> [Input rows]:
· · · · · · ·

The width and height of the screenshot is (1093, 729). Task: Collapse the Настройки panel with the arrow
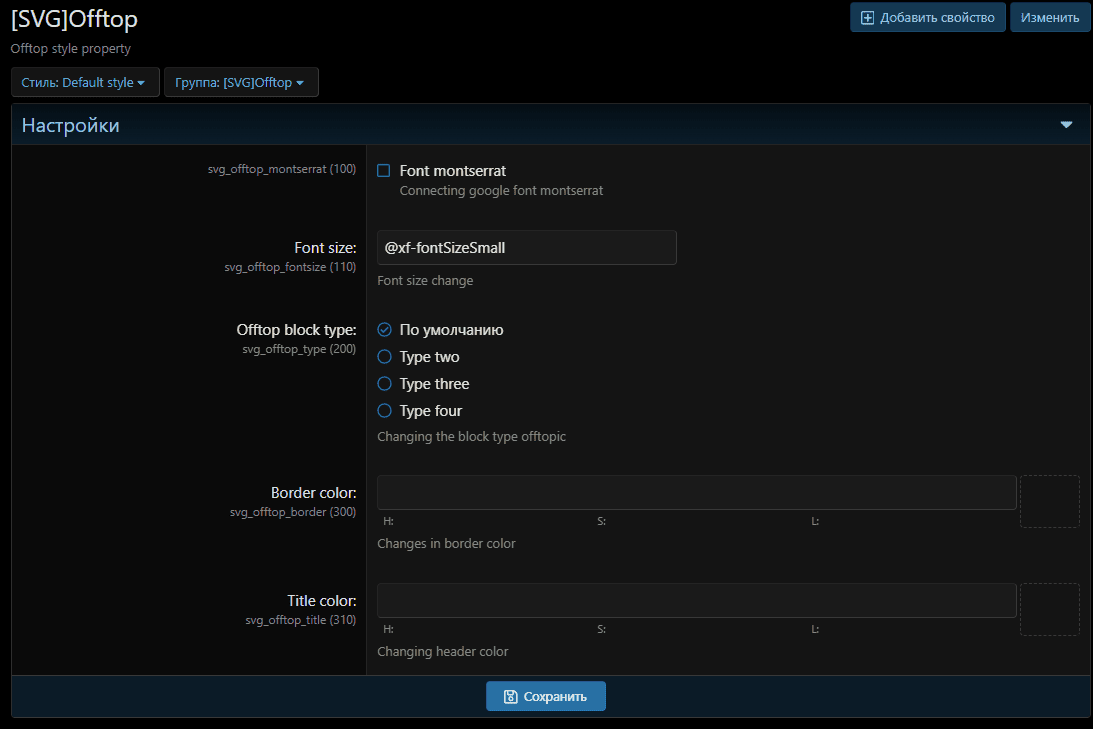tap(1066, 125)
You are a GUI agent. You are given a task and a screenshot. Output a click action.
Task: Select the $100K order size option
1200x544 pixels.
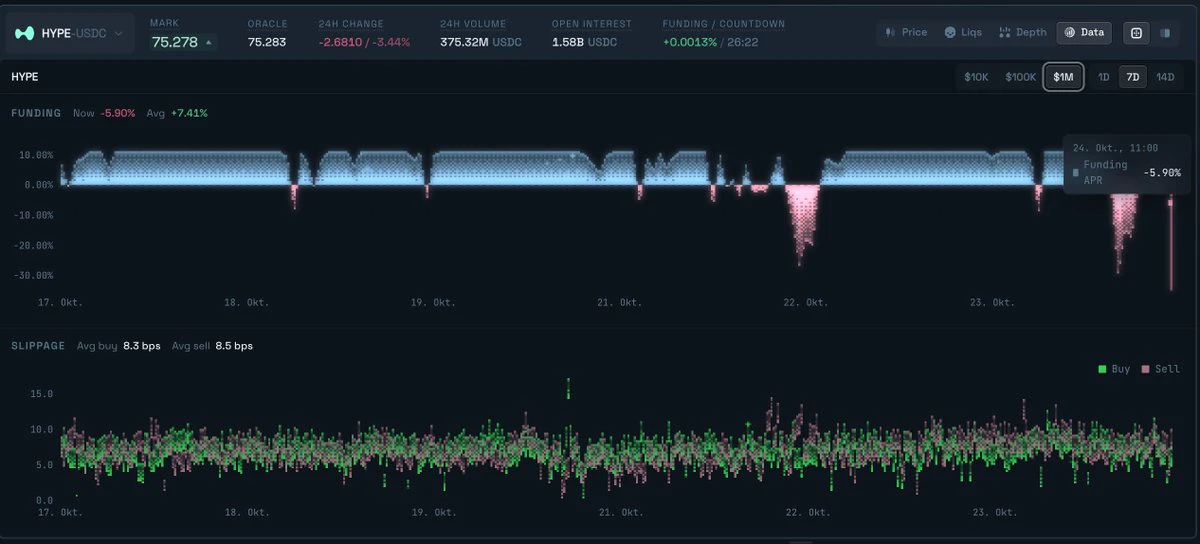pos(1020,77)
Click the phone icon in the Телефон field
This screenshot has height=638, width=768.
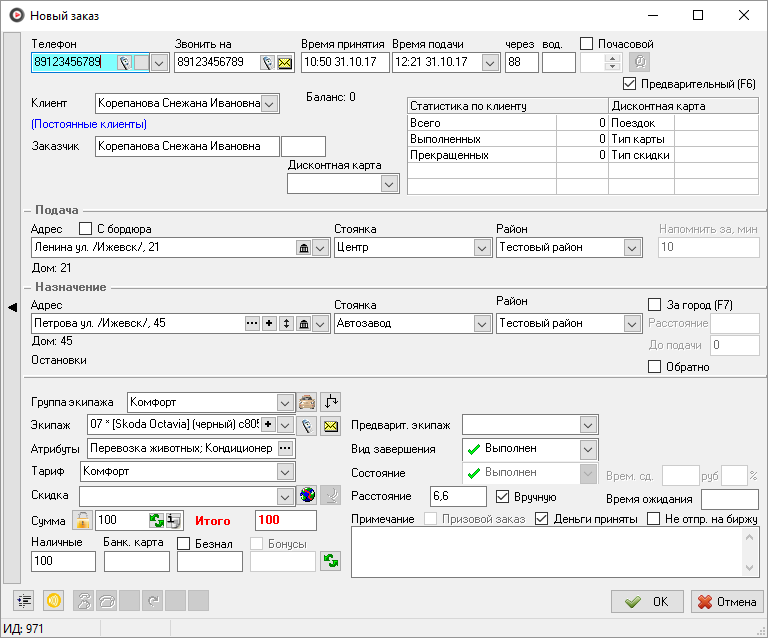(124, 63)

· · · · · · ·

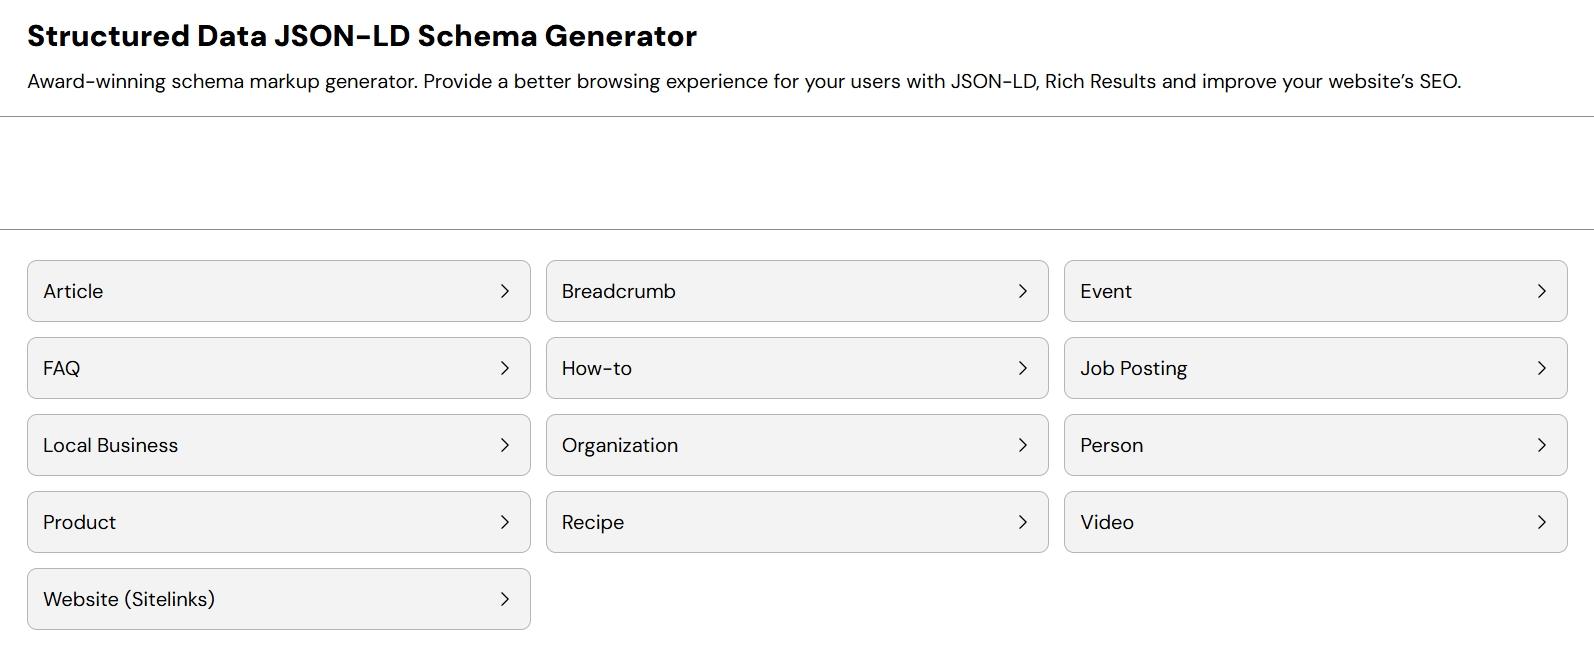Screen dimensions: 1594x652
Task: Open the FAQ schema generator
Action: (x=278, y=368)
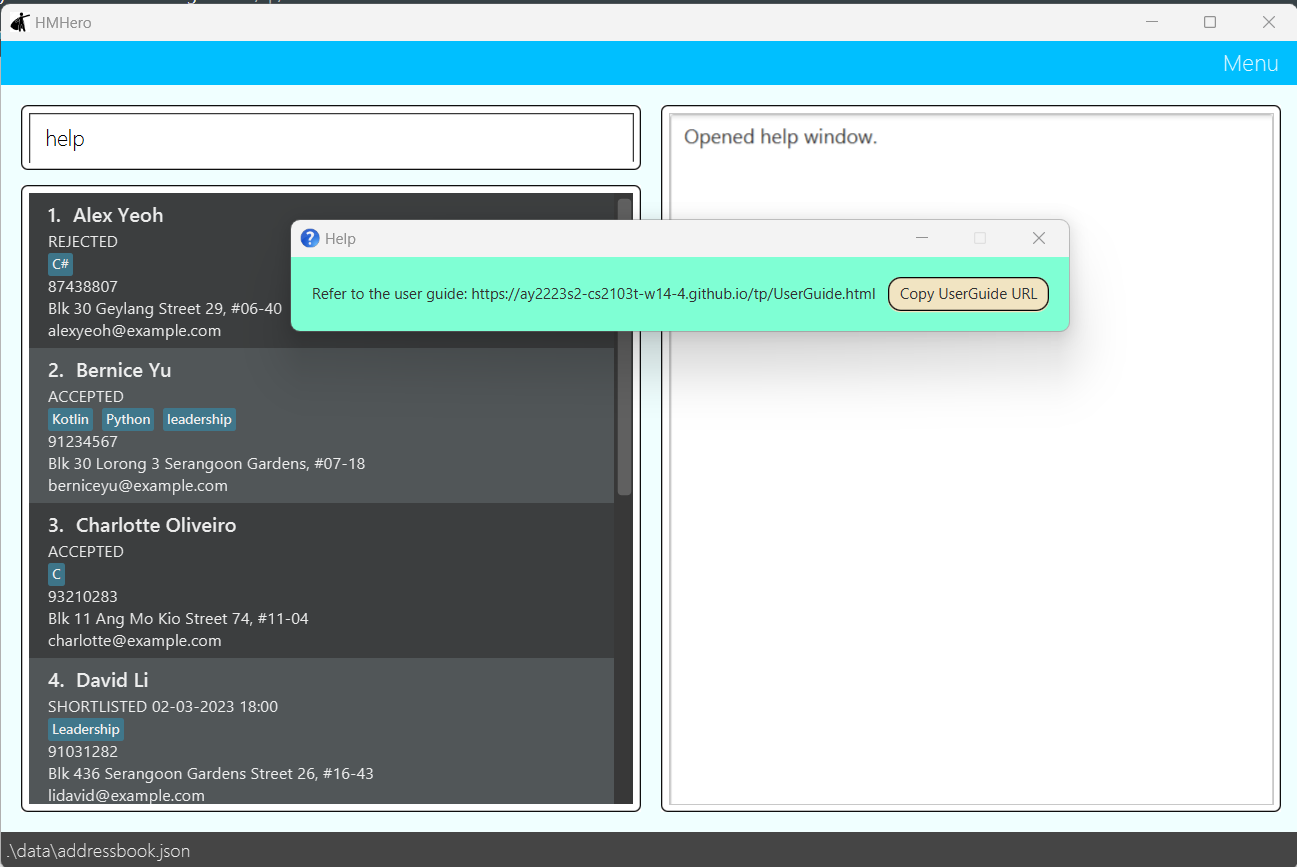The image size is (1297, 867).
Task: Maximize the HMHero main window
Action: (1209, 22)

· · · · · · ·

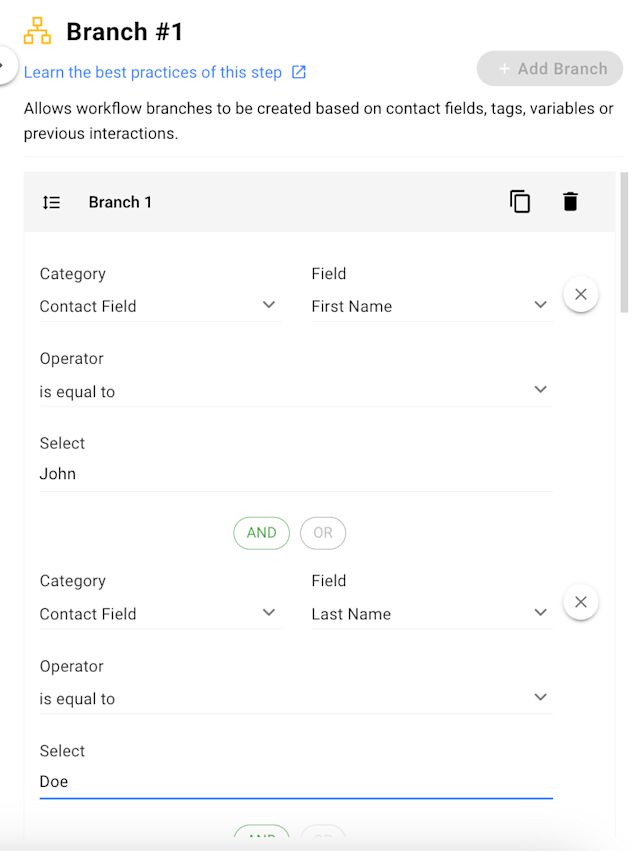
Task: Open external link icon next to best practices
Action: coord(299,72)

· · · · · · ·

> [Stated goal]: Copy each line of the rows above that contains the word "icon".

> [The solution]:
Click the phone icon in the Телефон field
Task: Open external link icon next to best practices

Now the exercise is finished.